### Exercise goal
Reproduce verbatim the lines of the entries below, from the line that contains "Identify the location of toggle" through the line that contains "coordinates (35, 105).", including both of those lines.

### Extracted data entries

☆ ☆ ☆

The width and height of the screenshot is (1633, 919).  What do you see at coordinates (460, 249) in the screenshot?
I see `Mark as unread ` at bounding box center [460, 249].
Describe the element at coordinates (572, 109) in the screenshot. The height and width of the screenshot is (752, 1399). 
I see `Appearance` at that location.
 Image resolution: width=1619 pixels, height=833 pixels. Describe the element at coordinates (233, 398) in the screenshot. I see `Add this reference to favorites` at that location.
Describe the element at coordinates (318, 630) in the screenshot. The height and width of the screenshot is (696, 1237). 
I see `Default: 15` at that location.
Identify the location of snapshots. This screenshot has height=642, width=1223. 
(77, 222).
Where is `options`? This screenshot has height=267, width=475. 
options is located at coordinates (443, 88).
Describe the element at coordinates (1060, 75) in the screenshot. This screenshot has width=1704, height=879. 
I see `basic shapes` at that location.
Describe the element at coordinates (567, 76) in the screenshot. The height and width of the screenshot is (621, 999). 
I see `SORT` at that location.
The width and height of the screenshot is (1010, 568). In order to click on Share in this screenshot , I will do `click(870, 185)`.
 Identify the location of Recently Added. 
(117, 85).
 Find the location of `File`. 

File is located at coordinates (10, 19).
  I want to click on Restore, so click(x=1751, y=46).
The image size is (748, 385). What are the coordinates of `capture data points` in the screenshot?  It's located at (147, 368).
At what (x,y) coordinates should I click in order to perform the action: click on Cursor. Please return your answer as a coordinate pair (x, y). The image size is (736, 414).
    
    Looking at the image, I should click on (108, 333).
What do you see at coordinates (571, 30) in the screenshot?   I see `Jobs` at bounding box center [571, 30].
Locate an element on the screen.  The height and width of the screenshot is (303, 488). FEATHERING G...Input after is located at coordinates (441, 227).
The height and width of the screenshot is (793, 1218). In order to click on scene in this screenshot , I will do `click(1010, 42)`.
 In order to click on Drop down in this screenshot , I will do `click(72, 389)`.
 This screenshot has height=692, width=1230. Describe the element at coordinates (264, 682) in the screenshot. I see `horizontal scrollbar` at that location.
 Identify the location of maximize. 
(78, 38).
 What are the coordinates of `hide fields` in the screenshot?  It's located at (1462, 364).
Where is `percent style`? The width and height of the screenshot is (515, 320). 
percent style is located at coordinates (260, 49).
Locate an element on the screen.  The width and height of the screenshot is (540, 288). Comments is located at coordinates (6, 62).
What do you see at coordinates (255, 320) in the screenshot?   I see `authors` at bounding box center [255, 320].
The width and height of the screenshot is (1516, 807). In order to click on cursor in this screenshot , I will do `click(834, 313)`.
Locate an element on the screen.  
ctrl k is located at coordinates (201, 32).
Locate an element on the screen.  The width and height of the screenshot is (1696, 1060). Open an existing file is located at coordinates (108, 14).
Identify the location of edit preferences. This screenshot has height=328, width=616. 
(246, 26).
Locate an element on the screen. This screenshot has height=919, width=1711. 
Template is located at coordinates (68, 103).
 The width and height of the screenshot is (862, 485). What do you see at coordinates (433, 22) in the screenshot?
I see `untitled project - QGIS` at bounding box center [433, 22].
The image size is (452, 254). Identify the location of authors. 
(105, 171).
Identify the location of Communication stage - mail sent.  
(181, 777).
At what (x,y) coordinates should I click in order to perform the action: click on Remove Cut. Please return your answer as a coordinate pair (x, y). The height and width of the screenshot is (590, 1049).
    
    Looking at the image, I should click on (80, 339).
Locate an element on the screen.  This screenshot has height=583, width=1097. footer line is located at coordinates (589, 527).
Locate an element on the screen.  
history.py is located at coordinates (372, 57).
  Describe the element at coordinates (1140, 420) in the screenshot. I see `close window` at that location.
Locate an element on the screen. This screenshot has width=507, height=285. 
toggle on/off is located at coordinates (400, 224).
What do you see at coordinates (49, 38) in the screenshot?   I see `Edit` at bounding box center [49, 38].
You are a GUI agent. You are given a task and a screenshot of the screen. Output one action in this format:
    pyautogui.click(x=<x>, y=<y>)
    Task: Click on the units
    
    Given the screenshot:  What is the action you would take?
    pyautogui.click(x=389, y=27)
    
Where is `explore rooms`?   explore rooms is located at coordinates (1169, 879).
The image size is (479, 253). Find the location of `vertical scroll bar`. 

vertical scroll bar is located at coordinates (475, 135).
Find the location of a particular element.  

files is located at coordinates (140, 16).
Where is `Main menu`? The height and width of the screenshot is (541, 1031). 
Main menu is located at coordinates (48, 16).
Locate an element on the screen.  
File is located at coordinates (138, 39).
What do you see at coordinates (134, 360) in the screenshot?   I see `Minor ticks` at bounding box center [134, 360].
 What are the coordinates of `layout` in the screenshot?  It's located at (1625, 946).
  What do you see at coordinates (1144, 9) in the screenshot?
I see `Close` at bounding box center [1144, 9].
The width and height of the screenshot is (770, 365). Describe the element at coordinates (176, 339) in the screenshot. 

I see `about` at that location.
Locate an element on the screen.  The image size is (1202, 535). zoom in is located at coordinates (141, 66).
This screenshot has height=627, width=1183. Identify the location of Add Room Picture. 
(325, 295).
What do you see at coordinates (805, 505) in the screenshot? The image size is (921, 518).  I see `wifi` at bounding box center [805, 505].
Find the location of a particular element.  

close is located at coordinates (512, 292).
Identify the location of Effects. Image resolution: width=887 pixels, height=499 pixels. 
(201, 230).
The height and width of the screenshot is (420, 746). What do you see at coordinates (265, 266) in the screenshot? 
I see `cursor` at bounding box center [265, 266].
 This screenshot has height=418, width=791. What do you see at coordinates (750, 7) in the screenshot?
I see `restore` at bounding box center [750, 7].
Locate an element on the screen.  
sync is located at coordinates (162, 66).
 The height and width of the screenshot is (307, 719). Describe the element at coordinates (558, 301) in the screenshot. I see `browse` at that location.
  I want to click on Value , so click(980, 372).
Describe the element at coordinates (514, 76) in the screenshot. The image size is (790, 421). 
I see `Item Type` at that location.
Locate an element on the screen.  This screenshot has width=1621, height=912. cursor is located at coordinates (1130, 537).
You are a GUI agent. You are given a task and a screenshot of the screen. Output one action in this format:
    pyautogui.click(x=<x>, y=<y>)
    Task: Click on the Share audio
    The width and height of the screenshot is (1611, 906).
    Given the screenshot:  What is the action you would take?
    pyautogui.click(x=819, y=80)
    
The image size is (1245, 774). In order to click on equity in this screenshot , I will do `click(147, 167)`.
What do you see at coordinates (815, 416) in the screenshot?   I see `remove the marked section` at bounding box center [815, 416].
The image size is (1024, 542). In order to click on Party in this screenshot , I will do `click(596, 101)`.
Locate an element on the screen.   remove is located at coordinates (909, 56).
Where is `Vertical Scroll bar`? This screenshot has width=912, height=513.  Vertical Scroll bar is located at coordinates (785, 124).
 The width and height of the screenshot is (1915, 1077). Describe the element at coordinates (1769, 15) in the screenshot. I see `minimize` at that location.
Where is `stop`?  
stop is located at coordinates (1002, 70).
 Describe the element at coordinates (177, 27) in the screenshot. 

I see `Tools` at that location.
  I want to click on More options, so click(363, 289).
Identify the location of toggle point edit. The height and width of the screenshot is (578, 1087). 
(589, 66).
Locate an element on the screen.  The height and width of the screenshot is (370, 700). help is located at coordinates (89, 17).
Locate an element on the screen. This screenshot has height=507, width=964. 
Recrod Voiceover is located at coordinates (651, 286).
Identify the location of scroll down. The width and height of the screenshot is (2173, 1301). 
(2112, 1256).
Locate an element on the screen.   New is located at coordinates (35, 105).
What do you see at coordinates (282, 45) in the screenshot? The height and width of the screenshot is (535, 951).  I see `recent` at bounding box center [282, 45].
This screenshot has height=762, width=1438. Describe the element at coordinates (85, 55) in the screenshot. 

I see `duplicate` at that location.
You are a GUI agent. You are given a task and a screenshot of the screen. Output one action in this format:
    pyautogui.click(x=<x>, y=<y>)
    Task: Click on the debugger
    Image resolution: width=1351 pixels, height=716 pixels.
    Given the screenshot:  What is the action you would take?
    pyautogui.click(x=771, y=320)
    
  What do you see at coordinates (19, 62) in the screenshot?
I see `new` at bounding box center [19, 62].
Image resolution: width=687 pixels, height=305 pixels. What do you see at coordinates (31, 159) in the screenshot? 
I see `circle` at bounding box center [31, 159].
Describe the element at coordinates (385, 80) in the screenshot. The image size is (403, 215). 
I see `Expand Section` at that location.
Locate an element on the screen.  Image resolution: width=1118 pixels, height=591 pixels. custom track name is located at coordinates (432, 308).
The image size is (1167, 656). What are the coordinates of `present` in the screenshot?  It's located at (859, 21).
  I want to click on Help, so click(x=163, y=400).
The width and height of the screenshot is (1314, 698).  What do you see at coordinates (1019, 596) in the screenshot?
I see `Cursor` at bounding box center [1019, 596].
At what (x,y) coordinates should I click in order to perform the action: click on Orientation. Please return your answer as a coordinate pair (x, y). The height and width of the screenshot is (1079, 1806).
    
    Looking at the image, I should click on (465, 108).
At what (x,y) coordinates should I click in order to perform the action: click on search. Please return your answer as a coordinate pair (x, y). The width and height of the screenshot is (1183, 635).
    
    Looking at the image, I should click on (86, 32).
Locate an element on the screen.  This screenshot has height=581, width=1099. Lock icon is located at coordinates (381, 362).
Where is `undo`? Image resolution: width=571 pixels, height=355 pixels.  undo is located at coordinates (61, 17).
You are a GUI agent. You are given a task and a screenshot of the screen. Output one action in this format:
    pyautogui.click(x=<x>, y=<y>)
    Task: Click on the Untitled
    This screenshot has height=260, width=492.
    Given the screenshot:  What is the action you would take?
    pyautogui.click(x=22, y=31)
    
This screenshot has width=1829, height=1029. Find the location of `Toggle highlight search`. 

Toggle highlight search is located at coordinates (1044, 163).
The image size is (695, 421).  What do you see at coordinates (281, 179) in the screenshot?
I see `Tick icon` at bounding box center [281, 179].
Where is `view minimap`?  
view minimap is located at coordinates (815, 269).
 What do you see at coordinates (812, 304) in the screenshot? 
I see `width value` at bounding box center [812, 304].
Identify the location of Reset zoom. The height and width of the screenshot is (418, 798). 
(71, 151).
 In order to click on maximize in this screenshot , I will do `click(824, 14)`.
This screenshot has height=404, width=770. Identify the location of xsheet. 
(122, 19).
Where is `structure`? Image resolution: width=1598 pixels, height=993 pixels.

☆ ☆ ☆

### Reply to the task
Identify the location of toggle point edit. The height and width of the screenshot is (578, 1087). 
(589, 66).
Locate an element on the screen.  The height and width of the screenshot is (370, 700). help is located at coordinates (89, 17).
Locate an element on the screen. This screenshot has height=507, width=964. 
Recrod Voiceover is located at coordinates (651, 286).
Identify the location of scroll down. The width and height of the screenshot is (2173, 1301). 
(2112, 1256).
Locate an element on the screen.   New is located at coordinates (35, 105).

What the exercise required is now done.